TEXT BLOCK –
────────────────────

Anyone who has read my blog or followed any of my musings on Facebook will know that I love to learn – throughout the year, I attend numerous conferences relating to the fields of digestive health and wellness, complementary medicine, and whatever else grabs me; I have several books on the go at all times, and I wish there were more hours in the day to read all the fascinating articles that I come across or people are kind enough to share with me.
Now, there are certain subjects that pique my curiosity, some that send me into quite a tizz, and others that leave me with a deep sense of foreboding. Antibiotic resistance is one that falls into the third category.
Findings from the Review on Antimicrobial Resistance, a global study commissioned by the UK government in 2014, show that the battle against infections that are resistant to drugs is one the world is losing. Drug resistant infections are on the rise with numbers suggesting that up to 50,000 lives are lost each year to antibiotic-resistant infections in Europe and the US alone. Globally, at least 700,000 die each year of drug resistance in illnesses such as bacterial infections, malaria, HIV or tuberculosis.
These are sobering findings and I agree wholeheartedly that they call for a ‘revolution’ in the way antibiotics are used. We need to act now, and educate people. If we don’t solve the problem, we’ll be back to a 19th Century environment – one where there were no antibiotics – and deaths will go up. Modern medicine as we know it will be lost.
While we’re doling out shocking statistics, here are a couple more: one in 16 people in Britain are prescribed antibiotics every year. Government research suggests that 80% of the drugs prescribed are to treat coughs, colds and sore throats. I find this staggering! Since when did we become so dependent on antibiotics to deal with these ‘run of the mill’ conditions? My mum would never have taken us to the doctor for a chesty cough or scratchy throat – not that we fell ill very much. A cup of hot lemon and honey, and if we were lucky, a lie down on the settee with a warm blanket was her go-to remedy.
Yes, GPs have fallen into prescribing far too many antibiotics, and the situation is even more concerning in France, Greece and America where antibiotic ingestion rates are three times that of the UK population and antibiotics are available over the counter, not on prescription. Additionally, and unknown to many, half the antibiotics in the world – yes, half – are given to poultry, fish and cattle to speed up their growth rates, meaning that most of us are ingesting antibiotics when we tuck into what we think are ‘healthy home-cooked’ meals. It’s truly distressing.
Whenever I can, I take a naturopathic approach to treating ailments. I recently purchased a new pair of shoes and developed a blister on the heel of my right foot, which became infected and caused my ankle to swell.

────────────────────

WHAT YOU NEED TO DO –
A – From the antibiotic resistance post, return the passage from "Findings from the" up to and including "will be lost.".
B – Which illnesses does the antibiotic resistance post name as ones in which drug resistance kills at least 700,000 people worldwide each year?
C – In the antibiotic resistance post, in what year did the UK government commission the Review on Antimicrobial Resistance?

(Dataset entries)
────────────────────

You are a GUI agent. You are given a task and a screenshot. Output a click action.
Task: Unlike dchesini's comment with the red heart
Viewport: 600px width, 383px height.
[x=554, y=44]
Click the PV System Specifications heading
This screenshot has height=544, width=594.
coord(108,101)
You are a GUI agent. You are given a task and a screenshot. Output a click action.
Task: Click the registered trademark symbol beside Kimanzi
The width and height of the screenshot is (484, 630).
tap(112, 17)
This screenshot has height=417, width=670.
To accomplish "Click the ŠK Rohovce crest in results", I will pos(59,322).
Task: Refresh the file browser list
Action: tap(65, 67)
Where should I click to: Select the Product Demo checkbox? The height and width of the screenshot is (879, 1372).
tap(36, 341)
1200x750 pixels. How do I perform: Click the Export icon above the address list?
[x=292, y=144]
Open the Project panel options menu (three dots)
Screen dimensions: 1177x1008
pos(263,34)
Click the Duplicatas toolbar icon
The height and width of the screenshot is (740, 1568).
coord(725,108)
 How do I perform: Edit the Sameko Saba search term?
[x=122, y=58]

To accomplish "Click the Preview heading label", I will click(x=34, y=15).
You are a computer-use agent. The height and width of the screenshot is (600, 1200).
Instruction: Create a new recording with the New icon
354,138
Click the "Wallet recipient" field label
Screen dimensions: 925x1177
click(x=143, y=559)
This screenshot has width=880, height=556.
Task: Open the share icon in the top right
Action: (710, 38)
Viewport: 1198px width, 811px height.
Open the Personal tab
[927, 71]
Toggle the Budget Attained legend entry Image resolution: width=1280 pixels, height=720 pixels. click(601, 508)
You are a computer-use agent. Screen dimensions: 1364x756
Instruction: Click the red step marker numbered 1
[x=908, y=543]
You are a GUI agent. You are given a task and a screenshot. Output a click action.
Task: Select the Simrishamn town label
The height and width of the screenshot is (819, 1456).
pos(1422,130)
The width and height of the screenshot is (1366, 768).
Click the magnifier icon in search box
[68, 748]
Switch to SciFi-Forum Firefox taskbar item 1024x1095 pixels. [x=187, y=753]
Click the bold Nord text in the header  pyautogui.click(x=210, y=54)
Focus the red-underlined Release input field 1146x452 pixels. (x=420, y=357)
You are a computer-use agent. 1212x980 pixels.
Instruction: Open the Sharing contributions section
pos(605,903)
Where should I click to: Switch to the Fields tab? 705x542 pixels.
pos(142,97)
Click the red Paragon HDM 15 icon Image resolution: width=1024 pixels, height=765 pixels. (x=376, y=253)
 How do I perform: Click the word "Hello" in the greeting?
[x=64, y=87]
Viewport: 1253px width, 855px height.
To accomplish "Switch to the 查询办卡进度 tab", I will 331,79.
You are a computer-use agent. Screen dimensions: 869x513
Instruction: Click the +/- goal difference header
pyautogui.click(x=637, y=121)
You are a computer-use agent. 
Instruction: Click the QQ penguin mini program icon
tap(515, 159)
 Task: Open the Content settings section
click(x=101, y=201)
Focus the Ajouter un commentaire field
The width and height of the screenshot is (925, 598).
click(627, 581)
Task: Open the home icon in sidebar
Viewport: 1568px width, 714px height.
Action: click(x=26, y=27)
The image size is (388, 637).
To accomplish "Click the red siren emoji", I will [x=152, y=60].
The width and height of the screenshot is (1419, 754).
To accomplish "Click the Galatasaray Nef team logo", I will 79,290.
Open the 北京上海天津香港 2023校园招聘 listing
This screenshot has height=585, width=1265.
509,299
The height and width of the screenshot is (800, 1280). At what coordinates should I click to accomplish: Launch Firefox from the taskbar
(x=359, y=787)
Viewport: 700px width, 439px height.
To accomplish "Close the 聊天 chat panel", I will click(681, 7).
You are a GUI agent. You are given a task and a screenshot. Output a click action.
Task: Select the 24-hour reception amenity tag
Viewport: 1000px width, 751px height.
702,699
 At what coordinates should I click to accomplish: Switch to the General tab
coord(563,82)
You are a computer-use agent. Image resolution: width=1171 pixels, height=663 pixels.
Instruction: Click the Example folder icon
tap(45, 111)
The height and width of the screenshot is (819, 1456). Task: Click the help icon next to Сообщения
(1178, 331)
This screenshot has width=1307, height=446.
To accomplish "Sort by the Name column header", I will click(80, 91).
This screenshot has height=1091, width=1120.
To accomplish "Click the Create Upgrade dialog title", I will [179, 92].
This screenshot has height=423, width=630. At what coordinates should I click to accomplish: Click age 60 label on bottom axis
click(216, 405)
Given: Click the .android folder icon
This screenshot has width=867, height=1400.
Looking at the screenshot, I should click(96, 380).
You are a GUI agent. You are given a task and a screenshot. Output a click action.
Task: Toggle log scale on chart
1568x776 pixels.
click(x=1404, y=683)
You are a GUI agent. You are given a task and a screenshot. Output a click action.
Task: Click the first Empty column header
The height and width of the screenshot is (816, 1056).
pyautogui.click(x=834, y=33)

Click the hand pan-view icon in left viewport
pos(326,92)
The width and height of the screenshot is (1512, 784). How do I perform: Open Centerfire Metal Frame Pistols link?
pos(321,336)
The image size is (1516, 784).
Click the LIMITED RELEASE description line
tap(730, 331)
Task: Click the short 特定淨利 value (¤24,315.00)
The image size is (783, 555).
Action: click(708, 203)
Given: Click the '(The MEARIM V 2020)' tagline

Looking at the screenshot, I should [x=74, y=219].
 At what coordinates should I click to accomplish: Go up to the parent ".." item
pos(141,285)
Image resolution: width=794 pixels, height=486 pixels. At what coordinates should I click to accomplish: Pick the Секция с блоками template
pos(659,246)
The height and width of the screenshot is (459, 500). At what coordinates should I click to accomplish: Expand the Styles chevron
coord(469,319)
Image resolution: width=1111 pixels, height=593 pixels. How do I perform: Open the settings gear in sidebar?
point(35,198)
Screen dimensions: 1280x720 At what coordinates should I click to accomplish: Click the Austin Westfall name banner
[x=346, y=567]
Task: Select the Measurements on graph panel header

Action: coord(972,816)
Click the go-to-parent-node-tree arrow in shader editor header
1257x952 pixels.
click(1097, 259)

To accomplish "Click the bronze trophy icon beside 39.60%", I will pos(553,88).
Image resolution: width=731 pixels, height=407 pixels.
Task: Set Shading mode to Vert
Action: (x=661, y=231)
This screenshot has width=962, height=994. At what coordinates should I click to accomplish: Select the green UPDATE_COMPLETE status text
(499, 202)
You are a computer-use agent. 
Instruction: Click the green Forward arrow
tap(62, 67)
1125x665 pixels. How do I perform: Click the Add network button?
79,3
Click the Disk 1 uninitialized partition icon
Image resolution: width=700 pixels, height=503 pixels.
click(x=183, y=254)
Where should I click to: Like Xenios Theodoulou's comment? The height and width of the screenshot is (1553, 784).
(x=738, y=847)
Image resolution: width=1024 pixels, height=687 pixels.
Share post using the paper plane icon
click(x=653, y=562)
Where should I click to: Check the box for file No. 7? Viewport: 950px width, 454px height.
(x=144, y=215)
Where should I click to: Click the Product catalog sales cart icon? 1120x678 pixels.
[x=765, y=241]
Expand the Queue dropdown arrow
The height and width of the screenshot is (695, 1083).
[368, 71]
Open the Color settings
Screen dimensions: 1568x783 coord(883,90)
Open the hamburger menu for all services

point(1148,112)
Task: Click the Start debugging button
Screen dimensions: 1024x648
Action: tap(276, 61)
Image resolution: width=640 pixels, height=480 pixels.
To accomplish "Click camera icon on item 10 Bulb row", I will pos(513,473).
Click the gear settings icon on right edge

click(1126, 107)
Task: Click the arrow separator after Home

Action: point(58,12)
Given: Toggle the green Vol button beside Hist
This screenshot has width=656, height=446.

────────────────────

TASK SOLUTIONS –
A –
Findings from the Review on Antimicrobial Resistance, a global study commissioned by the UK government in 2014, show that the battle against infections that are resistant to drugs is one the world is losing. Drug resistant infections are on the rise with numbers suggesting that up to 50,000 lives are lost each year to antibiotic-resistant infections in Europe and the US alone. Globally, at least 700,000 die each year of drug resistance in illnesses such as bacterial infections, malaria, HIV or tuberculosis.
These are sobering findings and I agree wholeheartedly that they call for a ‘revolution’ in the way antibiotics are used. We need to act now, and educate people. If we don’t solve the problem, we’ll be back to a 19th Century environment – one where there were no antibiotics – and deaths will go up. Modern medicine as we know it will be lost.

B –
- bacterial infections
- malaria
- HIV
- tuberculosis

C – 2014